[Stored data]
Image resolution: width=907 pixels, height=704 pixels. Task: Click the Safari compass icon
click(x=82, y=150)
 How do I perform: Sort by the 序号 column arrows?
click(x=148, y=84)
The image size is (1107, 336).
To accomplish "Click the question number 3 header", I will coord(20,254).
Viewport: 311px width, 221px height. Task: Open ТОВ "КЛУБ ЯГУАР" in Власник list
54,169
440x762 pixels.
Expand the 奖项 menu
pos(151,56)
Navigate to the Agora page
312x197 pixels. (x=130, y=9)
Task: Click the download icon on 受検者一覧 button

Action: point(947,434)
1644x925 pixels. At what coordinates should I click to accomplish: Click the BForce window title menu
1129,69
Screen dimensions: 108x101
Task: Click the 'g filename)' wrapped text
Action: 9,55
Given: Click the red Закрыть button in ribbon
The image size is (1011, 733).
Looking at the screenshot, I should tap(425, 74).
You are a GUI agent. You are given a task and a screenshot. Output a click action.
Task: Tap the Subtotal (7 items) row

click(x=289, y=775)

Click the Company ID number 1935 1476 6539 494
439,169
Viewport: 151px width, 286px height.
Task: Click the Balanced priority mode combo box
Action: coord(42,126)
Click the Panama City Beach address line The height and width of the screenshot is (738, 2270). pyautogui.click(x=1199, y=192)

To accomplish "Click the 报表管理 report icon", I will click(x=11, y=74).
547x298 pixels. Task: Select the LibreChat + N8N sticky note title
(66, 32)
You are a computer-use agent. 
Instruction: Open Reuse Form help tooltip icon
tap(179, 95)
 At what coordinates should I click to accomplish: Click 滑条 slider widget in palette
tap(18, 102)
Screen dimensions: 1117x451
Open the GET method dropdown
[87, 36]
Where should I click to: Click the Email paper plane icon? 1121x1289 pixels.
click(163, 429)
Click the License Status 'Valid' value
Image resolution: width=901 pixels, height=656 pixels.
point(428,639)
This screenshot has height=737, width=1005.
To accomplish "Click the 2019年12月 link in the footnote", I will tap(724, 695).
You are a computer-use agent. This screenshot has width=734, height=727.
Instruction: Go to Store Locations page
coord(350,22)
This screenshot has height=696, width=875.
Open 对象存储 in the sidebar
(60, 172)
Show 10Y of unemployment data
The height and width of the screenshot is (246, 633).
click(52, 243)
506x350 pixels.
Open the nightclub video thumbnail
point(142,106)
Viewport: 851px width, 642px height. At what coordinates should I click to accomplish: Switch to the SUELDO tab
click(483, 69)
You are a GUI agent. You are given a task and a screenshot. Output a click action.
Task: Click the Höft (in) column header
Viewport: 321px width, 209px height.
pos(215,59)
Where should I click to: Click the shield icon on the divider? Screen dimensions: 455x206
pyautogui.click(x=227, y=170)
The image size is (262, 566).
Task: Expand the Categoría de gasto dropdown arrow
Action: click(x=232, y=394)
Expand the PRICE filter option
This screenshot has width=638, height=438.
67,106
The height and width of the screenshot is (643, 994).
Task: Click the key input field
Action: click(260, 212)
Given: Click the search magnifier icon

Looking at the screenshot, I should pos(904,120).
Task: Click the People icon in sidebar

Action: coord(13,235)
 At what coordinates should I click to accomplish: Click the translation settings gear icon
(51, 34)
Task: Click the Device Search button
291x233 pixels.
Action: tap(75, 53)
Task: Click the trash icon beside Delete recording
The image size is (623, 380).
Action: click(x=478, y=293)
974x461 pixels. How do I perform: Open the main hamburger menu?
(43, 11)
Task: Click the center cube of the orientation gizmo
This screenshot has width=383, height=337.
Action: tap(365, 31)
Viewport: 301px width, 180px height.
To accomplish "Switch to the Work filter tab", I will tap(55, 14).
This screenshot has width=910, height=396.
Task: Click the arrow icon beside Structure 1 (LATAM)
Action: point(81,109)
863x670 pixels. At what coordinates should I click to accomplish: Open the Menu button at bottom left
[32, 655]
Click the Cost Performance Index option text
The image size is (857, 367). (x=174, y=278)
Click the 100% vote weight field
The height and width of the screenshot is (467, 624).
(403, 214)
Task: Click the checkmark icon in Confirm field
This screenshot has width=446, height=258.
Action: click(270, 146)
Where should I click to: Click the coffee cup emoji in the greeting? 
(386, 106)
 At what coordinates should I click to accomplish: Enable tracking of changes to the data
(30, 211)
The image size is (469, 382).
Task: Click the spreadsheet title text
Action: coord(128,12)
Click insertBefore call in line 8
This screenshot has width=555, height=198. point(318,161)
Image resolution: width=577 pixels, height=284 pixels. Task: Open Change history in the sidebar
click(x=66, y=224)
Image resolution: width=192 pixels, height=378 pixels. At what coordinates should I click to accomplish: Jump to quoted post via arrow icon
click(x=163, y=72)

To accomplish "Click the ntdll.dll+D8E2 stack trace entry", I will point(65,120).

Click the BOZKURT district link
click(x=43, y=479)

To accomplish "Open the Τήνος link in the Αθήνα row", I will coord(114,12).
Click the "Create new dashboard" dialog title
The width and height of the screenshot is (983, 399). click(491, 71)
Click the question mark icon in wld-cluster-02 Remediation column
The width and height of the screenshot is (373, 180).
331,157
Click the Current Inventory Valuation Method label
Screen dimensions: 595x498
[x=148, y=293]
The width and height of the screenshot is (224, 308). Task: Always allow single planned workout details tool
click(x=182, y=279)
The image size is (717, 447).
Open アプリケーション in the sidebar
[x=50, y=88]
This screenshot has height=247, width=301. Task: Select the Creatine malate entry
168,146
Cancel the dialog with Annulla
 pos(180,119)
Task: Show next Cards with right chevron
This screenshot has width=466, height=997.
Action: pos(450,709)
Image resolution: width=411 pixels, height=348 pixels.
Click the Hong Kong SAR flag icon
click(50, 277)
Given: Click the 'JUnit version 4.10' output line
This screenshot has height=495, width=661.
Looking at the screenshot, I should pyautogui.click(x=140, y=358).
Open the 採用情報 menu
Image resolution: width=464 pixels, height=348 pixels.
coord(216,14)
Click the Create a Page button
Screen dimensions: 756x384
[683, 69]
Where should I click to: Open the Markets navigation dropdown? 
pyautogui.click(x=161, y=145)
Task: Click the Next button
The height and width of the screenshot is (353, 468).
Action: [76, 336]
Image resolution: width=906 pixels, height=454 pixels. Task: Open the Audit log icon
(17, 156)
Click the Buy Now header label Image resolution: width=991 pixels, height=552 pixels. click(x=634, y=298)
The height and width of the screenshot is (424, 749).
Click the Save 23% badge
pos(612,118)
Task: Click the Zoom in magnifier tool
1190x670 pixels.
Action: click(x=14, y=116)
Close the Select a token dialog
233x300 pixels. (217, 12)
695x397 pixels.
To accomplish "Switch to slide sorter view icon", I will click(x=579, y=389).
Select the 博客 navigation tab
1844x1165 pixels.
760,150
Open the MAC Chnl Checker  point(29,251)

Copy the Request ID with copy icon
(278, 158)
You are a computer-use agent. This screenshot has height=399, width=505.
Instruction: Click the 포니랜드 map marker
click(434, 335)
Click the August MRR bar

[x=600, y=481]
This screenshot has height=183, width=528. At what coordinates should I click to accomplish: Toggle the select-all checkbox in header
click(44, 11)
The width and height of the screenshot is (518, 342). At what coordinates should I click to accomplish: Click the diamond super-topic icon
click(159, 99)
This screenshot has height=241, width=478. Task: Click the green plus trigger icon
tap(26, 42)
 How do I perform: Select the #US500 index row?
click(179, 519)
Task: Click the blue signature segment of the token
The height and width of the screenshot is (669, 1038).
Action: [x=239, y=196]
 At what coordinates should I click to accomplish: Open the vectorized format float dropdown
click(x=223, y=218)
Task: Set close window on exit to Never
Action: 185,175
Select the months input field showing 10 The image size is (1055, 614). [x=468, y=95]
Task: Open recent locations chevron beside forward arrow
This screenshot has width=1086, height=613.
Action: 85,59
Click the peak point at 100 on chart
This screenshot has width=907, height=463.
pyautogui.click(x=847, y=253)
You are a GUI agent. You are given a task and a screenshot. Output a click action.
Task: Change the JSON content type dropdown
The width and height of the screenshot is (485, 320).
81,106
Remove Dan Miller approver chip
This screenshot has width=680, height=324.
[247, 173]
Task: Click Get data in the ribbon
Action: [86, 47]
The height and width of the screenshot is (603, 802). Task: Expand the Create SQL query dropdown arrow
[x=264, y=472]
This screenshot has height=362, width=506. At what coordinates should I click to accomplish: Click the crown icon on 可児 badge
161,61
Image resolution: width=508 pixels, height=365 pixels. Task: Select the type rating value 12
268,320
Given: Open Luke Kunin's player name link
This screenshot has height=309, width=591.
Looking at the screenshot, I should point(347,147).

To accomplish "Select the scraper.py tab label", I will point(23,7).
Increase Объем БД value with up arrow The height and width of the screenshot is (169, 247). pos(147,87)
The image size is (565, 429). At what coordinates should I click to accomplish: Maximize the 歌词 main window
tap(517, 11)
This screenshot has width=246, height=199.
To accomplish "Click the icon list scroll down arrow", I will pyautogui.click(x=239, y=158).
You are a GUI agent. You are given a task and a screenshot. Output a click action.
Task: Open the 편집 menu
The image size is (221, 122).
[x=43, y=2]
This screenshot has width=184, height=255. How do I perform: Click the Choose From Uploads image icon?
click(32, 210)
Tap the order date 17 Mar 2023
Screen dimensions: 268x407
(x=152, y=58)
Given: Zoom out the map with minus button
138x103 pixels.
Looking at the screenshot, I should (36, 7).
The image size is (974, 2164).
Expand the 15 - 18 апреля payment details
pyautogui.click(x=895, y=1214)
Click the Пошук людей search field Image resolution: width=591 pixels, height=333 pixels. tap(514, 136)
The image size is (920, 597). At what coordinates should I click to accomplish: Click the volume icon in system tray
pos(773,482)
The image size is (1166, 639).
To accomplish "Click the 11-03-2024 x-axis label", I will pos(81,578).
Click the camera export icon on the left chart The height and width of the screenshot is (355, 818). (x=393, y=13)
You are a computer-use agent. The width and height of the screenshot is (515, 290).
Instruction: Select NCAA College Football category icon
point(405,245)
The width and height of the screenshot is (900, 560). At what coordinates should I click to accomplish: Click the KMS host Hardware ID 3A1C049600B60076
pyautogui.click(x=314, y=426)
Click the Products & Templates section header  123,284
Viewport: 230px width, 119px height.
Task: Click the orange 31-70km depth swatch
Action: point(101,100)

WORK TO COMPLETE:
Return, from the entries, each line that holds "label".

THE ANSWER:
Click the Current Inventory Valuation Method label
Click the Buy Now header label Image resolution: width=991 pixels, height=552 pixels. click(x=634, y=298)
To accomplish "Select the scraper.py tab label", I will point(23,7).
To accomplish "Click the 11-03-2024 x-axis label", I will pos(81,578).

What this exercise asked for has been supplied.